DRV8434AEVM: DRV8434A: TRQ_CNT 0V when stall in Torque count mode

Suddenly behaviour changed. With MODE=0 (Torque count mode) and running motor until it stalled, STL_REP remained at 0, nFAULT at 1 and TRQ_CNT=0V. 
I then changed stepper speed to 1kHz which caused TRQ_CNT=2.5V when stalled.

And now when I set MODE=HighZ (learning mode) and run motor towards end pos so that it stalls STL_REP remain at 0, nFAULT at 1 but TRQ_CNT increase to 2.5V.

So again it seems like learning mode doesn't work at all

 Hi Mats,

Thanks for reaching out to us via this forum.

Did you review the detailed description of stall detection in the datasheet in section 6.3.9.4 Stall Detection pages 22-26 including the flow diagram? These e2e posts one, two may also be helpful to you.

Mats Webjörn said:

I'm using DRV8434AEVM to protype a setup togerhter with a STM32 eval board and a small stepper motor for a V8 idle air control. Stepping at 330Hz. No Learning mode completed yet.

● **Data section**
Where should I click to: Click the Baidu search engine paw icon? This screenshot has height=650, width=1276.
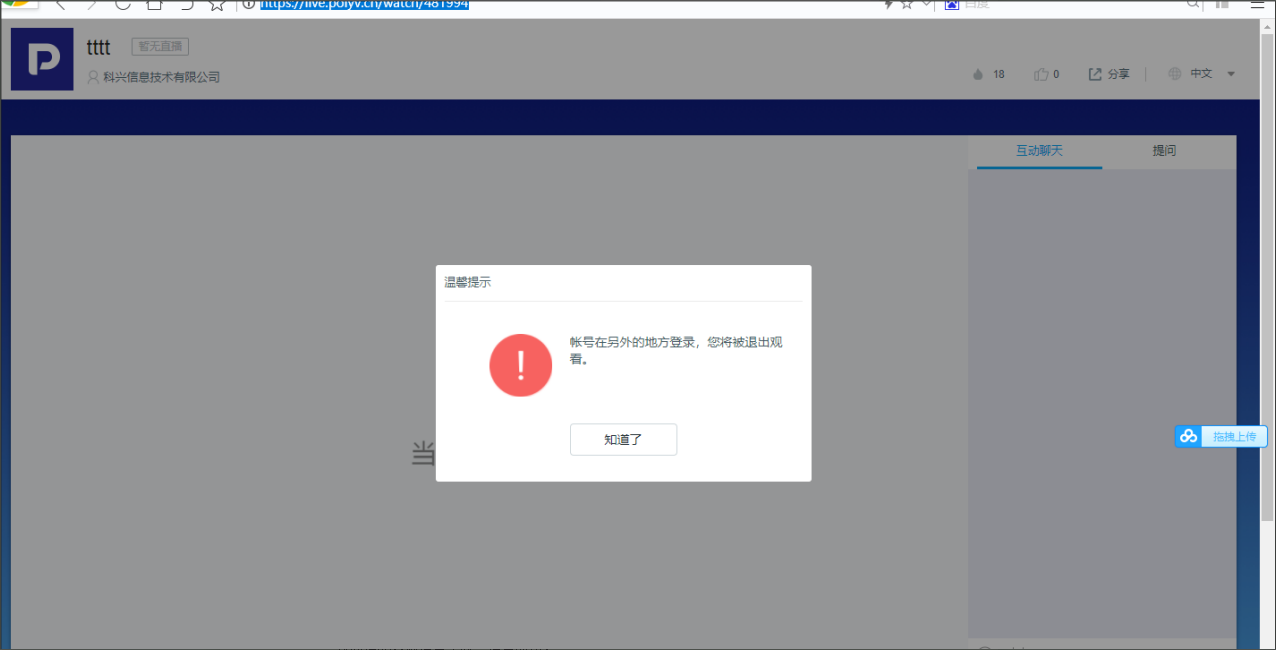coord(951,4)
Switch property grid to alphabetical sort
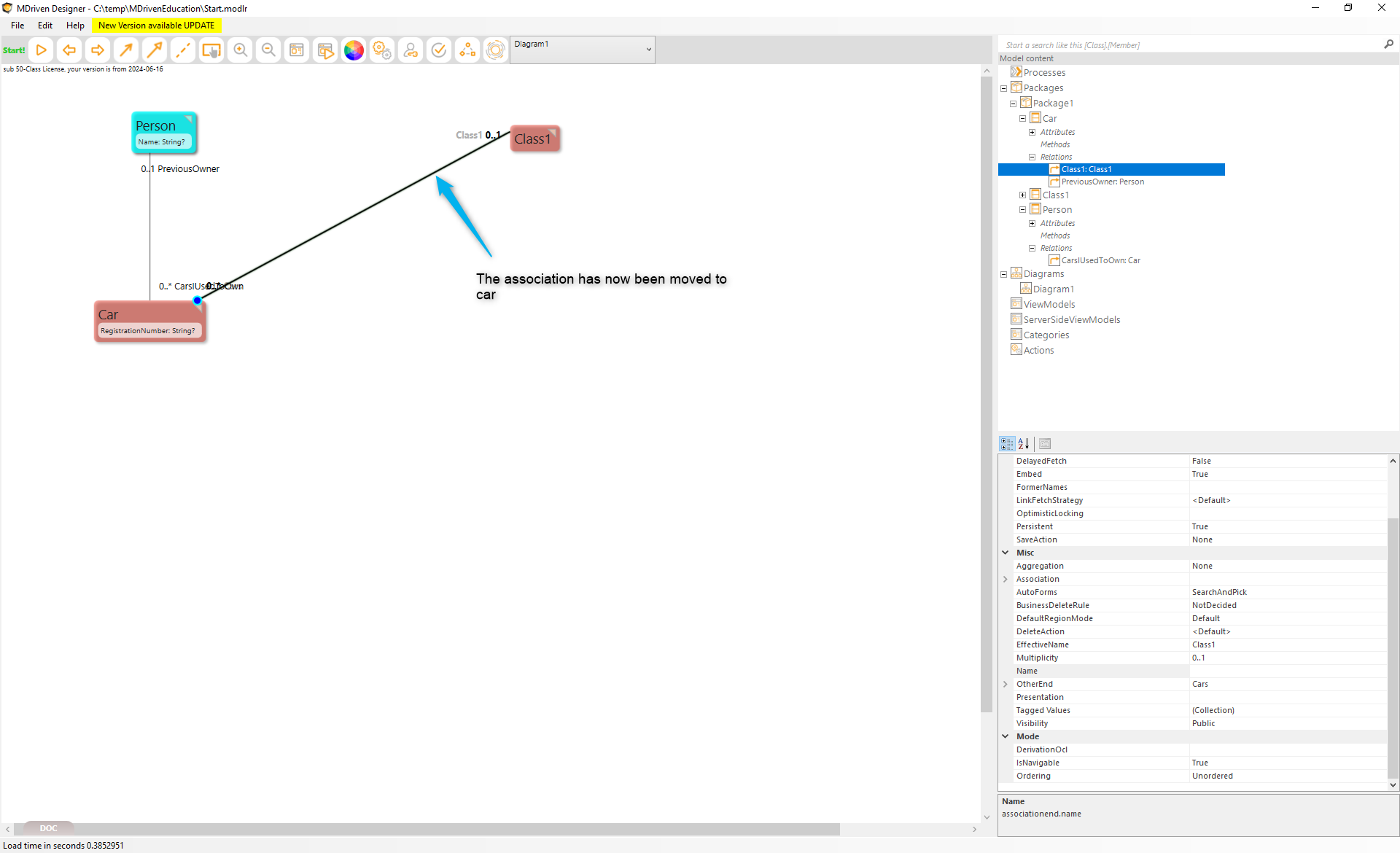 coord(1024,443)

● **Problem details**
Please answer these questions about the forum thread on DRV8434A stall detection:
1. At what rate was the stepper motor being stepped in the prototype setup?
2. What TRQ_CNT voltage showed at stall after the stepper speed was changed to 1kHz?
3. Which datasheet section and pages does the reply point to for stall detection?

● **Result for this exercise**
1. 330Hz
2. 2.5V
3. Section 6.3.9.4 Stall Detection, pages 22-26